#### [WORK INSTRUCTIONS]
What is needed is the number of lines below that contain the word "display", with no other output.

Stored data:
..............................

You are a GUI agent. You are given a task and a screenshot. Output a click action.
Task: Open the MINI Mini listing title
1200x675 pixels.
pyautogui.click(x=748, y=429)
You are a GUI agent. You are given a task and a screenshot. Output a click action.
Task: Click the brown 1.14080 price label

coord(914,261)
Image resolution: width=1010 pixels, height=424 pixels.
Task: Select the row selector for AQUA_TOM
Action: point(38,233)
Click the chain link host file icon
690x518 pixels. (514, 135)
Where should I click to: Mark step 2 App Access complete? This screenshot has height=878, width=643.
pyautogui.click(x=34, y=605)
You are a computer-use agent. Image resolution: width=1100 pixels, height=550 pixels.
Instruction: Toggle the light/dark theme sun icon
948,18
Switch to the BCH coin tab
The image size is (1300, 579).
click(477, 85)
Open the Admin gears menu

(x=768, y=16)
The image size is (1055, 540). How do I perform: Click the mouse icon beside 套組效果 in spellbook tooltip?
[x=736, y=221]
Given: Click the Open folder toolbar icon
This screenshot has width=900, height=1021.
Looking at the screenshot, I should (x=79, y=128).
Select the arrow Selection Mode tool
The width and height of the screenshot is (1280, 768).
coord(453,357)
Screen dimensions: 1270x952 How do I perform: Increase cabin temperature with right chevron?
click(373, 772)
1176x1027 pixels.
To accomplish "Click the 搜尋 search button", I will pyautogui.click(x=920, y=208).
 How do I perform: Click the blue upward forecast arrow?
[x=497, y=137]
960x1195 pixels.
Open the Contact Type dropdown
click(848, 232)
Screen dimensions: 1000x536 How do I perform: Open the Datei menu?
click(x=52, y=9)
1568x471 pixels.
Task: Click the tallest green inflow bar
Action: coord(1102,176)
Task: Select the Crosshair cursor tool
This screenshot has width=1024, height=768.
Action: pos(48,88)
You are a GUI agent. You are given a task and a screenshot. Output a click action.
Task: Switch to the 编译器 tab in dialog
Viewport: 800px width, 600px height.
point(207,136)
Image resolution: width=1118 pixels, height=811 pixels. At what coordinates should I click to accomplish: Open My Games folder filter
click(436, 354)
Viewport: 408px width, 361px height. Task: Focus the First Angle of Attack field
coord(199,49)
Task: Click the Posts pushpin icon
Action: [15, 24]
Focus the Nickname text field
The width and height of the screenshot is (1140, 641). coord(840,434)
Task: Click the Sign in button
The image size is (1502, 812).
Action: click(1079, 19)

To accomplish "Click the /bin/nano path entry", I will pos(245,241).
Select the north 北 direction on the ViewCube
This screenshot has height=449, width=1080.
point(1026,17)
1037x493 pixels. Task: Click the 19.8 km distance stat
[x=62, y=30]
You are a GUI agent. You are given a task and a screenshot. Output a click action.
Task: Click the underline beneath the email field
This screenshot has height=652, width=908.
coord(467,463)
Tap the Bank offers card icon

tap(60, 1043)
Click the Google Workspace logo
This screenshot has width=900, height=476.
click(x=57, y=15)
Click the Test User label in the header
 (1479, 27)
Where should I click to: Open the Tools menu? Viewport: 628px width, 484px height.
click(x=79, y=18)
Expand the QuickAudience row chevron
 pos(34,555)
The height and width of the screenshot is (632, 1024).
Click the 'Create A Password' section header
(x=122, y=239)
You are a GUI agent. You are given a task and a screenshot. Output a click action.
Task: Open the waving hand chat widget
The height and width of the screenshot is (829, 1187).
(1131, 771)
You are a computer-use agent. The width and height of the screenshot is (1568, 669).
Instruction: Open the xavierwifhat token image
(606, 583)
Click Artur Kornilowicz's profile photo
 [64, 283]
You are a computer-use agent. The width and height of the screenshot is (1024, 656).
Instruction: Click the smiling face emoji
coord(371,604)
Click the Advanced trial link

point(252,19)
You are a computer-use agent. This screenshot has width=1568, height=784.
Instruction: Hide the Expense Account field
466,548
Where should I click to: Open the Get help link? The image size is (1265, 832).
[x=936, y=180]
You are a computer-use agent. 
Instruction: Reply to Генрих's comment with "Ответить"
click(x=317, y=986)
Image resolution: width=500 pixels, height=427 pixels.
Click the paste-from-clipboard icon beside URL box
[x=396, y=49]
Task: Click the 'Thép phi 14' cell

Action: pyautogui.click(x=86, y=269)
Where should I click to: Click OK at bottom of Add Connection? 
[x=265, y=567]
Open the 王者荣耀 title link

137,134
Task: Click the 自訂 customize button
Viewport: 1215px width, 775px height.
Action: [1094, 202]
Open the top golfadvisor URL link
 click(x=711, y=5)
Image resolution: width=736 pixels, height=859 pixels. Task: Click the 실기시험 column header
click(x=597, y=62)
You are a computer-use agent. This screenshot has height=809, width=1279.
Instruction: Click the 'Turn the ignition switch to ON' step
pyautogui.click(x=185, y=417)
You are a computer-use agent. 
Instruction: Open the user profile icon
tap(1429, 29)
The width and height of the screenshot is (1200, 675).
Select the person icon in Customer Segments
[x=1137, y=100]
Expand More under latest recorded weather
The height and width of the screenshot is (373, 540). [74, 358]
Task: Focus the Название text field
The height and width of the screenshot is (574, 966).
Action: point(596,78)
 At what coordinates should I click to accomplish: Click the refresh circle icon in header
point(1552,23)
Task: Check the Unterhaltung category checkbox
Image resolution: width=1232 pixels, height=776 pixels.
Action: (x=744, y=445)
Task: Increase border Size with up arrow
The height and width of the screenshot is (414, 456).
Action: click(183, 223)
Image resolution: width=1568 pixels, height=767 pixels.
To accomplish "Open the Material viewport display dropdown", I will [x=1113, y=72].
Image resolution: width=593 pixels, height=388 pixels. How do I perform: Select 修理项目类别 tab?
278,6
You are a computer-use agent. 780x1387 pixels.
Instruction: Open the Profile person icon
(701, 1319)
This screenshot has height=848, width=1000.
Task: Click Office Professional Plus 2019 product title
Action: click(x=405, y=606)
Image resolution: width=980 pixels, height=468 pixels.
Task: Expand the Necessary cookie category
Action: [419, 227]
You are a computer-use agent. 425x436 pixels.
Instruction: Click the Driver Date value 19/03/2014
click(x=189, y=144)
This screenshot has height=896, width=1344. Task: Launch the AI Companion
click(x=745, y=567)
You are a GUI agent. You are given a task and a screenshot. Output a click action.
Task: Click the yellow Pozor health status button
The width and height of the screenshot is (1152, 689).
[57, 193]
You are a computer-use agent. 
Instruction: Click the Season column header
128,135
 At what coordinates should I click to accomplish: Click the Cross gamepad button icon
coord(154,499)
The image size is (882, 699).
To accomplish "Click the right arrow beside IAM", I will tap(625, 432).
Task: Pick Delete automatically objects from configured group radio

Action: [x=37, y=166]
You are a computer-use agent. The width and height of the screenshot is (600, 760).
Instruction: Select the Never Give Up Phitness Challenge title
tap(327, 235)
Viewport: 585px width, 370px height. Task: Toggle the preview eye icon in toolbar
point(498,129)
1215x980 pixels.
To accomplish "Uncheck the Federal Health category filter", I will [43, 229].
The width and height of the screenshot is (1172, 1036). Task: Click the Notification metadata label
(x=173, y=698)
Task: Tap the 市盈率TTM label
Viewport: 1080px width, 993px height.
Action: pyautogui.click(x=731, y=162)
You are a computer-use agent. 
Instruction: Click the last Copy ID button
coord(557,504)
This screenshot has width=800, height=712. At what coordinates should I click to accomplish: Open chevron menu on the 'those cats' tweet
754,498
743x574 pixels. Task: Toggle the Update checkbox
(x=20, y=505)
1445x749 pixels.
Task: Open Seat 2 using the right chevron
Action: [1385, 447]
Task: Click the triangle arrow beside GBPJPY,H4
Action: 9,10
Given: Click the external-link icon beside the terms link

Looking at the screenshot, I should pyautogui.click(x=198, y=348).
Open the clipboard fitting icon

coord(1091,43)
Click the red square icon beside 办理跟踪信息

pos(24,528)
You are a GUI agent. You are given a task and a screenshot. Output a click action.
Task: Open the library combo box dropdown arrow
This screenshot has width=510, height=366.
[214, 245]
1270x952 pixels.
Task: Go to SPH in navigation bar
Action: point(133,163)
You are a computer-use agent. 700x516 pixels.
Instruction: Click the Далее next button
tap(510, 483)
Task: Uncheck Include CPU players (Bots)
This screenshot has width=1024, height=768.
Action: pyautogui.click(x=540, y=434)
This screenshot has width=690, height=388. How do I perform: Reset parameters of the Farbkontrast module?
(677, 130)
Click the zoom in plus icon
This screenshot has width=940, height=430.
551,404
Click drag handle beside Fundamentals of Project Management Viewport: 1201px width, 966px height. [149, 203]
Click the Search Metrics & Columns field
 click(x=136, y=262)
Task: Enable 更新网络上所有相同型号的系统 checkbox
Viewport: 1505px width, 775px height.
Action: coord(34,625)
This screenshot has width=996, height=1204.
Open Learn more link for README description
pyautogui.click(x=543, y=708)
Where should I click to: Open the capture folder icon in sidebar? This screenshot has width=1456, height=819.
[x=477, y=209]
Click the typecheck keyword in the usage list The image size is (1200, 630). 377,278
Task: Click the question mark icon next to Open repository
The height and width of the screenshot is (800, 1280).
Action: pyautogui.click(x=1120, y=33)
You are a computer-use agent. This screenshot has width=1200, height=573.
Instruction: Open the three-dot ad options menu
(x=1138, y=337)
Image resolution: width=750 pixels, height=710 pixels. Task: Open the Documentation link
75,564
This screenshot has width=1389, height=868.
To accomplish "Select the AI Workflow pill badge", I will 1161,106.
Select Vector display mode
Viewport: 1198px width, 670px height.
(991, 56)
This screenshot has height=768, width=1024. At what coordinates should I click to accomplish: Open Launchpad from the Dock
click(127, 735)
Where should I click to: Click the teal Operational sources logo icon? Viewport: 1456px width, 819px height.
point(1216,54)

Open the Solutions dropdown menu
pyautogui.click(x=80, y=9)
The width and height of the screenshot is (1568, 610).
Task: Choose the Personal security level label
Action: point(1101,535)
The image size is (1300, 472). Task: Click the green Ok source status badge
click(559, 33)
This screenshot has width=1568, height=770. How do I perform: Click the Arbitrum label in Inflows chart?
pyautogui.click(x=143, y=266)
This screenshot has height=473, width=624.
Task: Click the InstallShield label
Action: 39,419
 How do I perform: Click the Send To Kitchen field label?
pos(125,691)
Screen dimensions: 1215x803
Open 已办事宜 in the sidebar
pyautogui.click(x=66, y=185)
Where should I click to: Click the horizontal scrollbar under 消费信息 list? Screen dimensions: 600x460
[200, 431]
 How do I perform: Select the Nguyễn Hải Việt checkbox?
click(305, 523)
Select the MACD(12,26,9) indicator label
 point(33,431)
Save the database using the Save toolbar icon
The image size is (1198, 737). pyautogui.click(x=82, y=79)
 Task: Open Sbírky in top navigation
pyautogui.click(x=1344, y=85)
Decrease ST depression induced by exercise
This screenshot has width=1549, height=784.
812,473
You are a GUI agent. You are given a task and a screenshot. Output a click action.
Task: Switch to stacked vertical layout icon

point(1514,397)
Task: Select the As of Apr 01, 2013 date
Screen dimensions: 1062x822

..............................

#### [YOUR RESPONSE]
2